DEVENS — A COVID-19 vaccination site will be opening in May in Devens, a first for the Nashoba Valley, and one that has been months in the making.
The site will be located at Clear Path for Veterans New England, 84 Antietam St., the site of the former Cutler Army Hospital. The site will be open to all state residents.
“After months of working alongside Representatives Sheila Harrington and Danillo Sena and Senator Jamie Eldridge and the rest of the Nashoba Valley legislative delegation, it’s wonderful to hear of the new regional vaccine site that will open in Devens,” state Rep. Jim Arciero said in a statement. “As we look to end the pandemic as soon, and as safely, as possible, it is vital for people to get vaccinated. Hopefully, the Devens regional site provides a valuable resource for those who have yet to be vaccinated and are looking to return to some form of normalcy and see loved ones again.”
The site, approved Tuesday night by the Baker-Polito administration, will provide a welcome relief for local politicians and their constituents, many of whom have been unable to drive to other sites in Lowell, Foxboro, Boston, Danvers or elsewhere in the state.
Although the site will be open to all Massachusetts residents, the area’s delegation is hopeful that partnerships with local Boards of Health and Councils on Aging may help Nashoba Valley residents get appointments. Towns’ Councils on Aging may also provide transportation to the site for seniors.
Eldridge said he had heard from town administrators and Council on Aging directors that seniors, those with serious health conditions and those with disabilities wanted a local site.
“We were just consistently reaching out to… the Department of Public Health,” he said. “You have 16 towns that are fully committed to dedicating town employees and volunteers, and there’s inequity. There’s a vaccination desert, if you will, in the Nashoba Valley, in North Central Mass., and the Devens site would be the best one to address those gaps.” He added that there are currently about 150 other regional site applications being considered.
Although the effort by local and state-level politicians stretched over months, Eldridge said Secretary of Health and Human Services Marylou Sudders had told the group she “(wanted) to get to yes” on the site and had been supportive throughout the process.
Littleton Town Administrator Anthony Ansaldi said he was “frustrated” that, at one point, the entire Nashoba Valley, comprising 130,000 residents, received 100 vaccines, the same number received by Acton alone.

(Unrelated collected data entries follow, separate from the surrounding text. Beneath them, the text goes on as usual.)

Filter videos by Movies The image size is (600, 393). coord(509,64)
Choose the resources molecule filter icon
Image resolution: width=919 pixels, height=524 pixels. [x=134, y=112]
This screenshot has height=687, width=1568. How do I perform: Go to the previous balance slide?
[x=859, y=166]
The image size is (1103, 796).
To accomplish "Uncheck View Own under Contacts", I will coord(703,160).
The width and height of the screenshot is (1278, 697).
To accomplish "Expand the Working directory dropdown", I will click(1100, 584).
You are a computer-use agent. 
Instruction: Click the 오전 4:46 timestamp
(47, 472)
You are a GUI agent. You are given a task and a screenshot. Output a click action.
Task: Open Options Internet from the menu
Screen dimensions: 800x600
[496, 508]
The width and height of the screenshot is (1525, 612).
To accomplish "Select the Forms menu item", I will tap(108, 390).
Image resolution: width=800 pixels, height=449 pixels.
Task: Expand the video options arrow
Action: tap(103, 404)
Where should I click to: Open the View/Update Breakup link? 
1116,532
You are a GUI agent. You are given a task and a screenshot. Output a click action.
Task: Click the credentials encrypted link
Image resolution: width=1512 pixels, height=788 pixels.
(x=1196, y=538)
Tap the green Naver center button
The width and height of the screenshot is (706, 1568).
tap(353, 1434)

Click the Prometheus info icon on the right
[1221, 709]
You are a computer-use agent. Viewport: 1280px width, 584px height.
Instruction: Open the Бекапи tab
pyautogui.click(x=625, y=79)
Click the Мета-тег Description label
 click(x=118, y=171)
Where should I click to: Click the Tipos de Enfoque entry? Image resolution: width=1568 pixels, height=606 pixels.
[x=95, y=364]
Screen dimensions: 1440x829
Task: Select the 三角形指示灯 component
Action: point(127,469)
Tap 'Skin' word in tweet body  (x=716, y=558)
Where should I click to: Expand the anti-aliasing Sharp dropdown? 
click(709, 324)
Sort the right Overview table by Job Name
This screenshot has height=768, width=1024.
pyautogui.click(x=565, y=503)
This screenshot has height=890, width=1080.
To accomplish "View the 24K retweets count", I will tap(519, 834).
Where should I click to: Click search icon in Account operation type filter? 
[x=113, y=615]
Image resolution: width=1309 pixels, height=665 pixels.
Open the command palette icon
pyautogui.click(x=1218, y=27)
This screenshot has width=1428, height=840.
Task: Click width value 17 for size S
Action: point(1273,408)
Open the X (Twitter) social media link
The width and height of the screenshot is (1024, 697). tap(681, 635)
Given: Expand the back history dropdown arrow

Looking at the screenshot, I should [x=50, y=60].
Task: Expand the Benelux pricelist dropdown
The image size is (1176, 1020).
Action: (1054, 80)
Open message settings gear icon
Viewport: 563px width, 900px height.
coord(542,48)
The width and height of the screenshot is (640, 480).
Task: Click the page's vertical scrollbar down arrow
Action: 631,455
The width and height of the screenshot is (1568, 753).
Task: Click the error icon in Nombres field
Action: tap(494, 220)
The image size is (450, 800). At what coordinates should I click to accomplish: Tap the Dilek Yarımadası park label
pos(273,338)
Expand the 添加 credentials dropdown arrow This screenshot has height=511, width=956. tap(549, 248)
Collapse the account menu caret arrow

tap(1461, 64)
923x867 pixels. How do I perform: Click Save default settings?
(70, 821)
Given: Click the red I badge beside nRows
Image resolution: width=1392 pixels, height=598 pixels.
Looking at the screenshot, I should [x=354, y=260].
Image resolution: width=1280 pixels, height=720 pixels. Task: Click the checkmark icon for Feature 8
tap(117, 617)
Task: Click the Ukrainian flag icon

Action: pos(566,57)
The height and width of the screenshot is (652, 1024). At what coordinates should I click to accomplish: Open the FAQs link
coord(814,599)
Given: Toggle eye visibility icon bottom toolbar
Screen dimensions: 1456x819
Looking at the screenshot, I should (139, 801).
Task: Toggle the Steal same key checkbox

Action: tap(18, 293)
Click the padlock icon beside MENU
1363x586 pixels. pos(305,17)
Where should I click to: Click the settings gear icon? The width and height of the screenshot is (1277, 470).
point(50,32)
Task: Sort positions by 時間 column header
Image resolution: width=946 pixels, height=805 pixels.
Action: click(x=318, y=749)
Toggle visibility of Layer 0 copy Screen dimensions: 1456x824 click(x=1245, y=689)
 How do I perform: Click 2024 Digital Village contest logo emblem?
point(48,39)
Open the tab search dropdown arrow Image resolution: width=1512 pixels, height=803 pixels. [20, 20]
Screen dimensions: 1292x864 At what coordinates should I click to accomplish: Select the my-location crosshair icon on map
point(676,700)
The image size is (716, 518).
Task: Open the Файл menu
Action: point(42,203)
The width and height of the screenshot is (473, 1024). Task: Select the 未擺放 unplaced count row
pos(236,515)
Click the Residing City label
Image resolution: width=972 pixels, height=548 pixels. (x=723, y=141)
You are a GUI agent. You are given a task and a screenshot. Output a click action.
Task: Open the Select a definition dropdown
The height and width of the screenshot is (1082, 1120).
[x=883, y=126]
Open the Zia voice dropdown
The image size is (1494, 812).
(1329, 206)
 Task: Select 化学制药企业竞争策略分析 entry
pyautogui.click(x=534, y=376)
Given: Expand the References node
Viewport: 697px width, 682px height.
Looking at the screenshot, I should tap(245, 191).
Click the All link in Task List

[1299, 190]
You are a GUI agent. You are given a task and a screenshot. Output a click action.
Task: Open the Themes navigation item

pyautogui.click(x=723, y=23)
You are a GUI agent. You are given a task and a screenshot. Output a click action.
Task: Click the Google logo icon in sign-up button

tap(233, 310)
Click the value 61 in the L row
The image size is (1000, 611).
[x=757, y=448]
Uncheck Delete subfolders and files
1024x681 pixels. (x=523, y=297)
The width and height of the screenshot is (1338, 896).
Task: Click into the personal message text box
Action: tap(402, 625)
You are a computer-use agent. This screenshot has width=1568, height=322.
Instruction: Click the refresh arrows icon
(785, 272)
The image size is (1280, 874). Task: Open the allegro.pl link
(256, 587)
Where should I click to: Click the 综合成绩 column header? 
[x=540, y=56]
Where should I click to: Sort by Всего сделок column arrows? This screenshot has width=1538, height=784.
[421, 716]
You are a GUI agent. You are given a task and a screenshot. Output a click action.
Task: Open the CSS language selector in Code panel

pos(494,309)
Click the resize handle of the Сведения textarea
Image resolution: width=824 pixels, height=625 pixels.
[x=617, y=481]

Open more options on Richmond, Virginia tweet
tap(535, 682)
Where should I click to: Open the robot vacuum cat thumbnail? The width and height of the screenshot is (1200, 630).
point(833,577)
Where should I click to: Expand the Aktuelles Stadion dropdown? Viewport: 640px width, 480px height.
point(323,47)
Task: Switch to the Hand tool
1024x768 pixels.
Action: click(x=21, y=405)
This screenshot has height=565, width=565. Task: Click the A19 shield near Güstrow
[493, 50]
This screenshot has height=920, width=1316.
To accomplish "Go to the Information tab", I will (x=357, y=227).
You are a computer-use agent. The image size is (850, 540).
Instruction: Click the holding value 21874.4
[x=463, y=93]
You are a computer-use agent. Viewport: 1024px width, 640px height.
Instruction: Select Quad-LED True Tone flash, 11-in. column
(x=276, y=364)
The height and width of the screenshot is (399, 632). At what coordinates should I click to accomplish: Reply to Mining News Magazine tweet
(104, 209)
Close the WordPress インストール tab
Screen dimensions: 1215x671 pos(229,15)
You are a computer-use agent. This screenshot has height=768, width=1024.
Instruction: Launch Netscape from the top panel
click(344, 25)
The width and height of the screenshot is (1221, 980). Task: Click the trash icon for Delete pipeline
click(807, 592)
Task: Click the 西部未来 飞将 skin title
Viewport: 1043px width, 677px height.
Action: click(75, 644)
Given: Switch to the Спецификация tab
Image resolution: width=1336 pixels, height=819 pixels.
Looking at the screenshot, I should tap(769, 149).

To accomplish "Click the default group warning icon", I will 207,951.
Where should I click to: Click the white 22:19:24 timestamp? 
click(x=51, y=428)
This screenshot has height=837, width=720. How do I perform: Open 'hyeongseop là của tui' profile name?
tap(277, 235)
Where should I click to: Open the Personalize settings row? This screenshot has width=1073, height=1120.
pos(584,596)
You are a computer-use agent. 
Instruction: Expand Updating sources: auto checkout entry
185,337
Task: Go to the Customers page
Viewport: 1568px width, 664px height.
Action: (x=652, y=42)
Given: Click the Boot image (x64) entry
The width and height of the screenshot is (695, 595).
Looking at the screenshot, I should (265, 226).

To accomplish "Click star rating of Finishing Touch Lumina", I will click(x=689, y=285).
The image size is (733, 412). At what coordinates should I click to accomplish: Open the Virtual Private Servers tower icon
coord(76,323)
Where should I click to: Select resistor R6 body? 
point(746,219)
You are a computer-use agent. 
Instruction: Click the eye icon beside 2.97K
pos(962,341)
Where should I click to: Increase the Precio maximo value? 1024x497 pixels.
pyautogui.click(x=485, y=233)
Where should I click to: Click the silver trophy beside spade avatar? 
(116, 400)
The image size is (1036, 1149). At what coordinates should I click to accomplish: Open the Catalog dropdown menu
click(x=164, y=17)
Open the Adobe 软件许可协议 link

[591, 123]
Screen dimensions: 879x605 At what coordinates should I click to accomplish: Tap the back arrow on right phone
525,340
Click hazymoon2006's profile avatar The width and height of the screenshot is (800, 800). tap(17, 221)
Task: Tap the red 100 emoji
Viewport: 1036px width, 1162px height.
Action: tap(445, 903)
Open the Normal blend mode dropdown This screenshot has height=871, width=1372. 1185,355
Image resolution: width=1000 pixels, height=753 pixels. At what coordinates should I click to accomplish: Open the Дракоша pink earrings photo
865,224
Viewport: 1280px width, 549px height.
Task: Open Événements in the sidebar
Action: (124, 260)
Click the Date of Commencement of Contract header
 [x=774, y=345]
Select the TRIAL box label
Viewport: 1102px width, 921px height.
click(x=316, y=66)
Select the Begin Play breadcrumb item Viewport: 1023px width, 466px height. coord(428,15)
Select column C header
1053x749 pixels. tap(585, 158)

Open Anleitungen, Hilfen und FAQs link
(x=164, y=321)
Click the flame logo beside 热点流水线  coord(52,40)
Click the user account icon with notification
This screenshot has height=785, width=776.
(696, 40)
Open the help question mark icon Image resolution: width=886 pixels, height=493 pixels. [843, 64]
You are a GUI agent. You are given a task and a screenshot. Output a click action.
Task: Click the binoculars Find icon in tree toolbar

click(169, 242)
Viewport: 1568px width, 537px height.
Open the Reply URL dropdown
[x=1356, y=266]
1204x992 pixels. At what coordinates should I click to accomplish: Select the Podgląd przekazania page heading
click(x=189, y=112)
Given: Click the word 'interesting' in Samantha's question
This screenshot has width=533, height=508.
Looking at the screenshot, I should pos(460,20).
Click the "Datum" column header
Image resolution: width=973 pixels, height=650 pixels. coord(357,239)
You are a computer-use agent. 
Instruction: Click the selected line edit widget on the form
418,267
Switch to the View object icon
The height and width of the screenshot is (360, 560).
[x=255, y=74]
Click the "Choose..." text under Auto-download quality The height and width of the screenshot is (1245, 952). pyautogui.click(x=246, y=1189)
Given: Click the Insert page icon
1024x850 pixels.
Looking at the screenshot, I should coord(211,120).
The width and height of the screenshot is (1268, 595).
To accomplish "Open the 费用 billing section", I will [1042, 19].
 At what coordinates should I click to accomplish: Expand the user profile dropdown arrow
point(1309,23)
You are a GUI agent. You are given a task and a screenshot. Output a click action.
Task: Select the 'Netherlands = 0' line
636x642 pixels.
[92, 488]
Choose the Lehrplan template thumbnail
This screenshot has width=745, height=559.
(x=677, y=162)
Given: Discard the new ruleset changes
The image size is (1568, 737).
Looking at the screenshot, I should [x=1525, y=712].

He added that he is “elated” about the vaccination site, and is ready for Littleton to lend a hand at the site through resources including the Fire Department, local paramedics, and the town’s Rotary Club. “We’re ready to answer the bell, and whatever that might be that they need from Littleton, we’ll provide that level of service assistance for the site,” he said. “We’re so grateful to our delegation for seeing it through and getting it approved on the state level. And now it’s now it’s time for reaction and planning.”
Sena, whose district includes Devens, said he had received countless emails from constituents asking him to sign them up for appointments, which he called “unacceptable.” He hopes this new site will make more appointments readily available for them.
Harrington, who led the charge on the effort, said that, inspired by a tip she heard at the nail salon, she reached out to retired Groton Police Chief Don Palma to handle the logistics of the site, an opportunity he took on without hesitation given his background in event planning.
He said he plans to rely “heavily” on volunteers from the Nashoba Valley towns for everything from vaccine administration to data entry and escorting seniors or others who need assistance into the site. “It’s been a little bit daunting, it was new to me, but it’s along the same lines of large-scale event planning,” he said of his duties.
Masy BioServices, a Pepperell-based company that specializes in medical storage and transportation, will be assisting with those aspects for the Nashoba Valley site, a service its owner, John Masiello, has offered to the state numerous times. After five and a half months of weekly calls into Gov. Baker’s office, Masiello gave up, so he said he’s excited to be able to help his community. He also offered to host a vaccination site at his facility before it was deemed to be too close to Lowell’s site.
Masy’s services will come in handy to store the Pfizer vaccine in particular, which requires temperatures of -70 degrees Celsius. “(Rep. Harrington) did a fantastic job of pulling. She’s got a lot on her plate, but she just kept pushing and pulling, and I’m excited to be part of it,” he said.
“When it’s all said and done, I think we are gonna have probably more people willing to help that we probably need, but that’s not a bad thing,” Harrington said. She attributes that willingness to help largely to the community-oriented nature of the site. “Unlike the mass vaccine sites, I think that experience of reaching out to people and it just flourishing, and the sense of community of everybody wanting to do something, everyone wants to take part,” she said. “It’s kind of exciting.”